» What needs to be done
Restate verbatim the span of lines below between the line with "Open the CH1 2.00V vertical scale readout" and the line with "Given: Click the dB color scale bar", including those two lines, and only that span.

» Entries provided
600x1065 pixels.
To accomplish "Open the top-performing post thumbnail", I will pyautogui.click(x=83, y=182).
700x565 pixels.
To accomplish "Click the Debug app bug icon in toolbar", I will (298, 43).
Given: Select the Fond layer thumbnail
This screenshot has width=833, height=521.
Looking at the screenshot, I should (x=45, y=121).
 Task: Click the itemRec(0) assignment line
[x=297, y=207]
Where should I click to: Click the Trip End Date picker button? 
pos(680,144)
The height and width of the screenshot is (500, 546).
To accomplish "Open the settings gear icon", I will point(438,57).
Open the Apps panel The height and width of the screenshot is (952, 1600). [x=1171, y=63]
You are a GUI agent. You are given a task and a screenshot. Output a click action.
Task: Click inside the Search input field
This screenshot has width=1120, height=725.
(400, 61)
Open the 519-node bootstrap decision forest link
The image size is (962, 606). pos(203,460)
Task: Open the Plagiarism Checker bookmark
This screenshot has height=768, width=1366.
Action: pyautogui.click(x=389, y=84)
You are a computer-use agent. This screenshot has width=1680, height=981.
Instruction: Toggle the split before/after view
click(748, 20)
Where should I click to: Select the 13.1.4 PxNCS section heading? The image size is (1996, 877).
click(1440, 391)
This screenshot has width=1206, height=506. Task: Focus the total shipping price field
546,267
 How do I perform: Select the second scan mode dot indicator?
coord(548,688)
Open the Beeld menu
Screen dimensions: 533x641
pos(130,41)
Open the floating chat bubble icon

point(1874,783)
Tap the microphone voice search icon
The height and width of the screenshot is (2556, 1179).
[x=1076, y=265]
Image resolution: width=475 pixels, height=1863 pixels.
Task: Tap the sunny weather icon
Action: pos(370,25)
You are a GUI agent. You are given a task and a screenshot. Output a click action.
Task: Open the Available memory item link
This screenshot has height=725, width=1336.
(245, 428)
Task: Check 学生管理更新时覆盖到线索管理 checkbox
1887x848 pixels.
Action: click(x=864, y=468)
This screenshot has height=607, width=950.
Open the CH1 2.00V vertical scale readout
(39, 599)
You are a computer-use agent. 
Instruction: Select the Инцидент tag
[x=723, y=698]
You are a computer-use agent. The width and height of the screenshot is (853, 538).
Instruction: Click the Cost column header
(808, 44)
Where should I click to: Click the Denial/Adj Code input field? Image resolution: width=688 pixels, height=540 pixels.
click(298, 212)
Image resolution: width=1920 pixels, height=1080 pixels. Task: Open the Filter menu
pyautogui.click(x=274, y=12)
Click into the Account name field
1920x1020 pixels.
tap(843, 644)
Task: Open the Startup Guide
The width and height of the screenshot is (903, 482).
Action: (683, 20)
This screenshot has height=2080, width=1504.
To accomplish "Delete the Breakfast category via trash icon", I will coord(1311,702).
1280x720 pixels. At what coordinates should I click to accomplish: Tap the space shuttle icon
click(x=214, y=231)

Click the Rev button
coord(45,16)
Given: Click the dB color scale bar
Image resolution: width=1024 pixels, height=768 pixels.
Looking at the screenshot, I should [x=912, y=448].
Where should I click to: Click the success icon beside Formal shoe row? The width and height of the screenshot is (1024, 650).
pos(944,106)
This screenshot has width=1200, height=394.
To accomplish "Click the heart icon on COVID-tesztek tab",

» Response to this exercise
Open the CH1 2.00V vertical scale readout
(39, 599)
You are a computer-use agent. 
Instruction: Select the Инцидент tag
[x=723, y=698]
You are a computer-use agent. The width and height of the screenshot is (853, 538).
Instruction: Click the Cost column header
(808, 44)
Where should I click to: Click the Denial/Adj Code input field? Image resolution: width=688 pixels, height=540 pixels.
click(298, 212)
Image resolution: width=1920 pixels, height=1080 pixels. Task: Open the Filter menu
pyautogui.click(x=274, y=12)
Click into the Account name field
1920x1020 pixels.
tap(843, 644)
Task: Open the Startup Guide
The width and height of the screenshot is (903, 482).
Action: (683, 20)
This screenshot has height=2080, width=1504.
To accomplish "Delete the Breakfast category via trash icon", I will coord(1311,702).
1280x720 pixels. At what coordinates should I click to accomplish: Tap the space shuttle icon
click(x=214, y=231)

Click the Rev button
coord(45,16)
Given: Click the dB color scale bar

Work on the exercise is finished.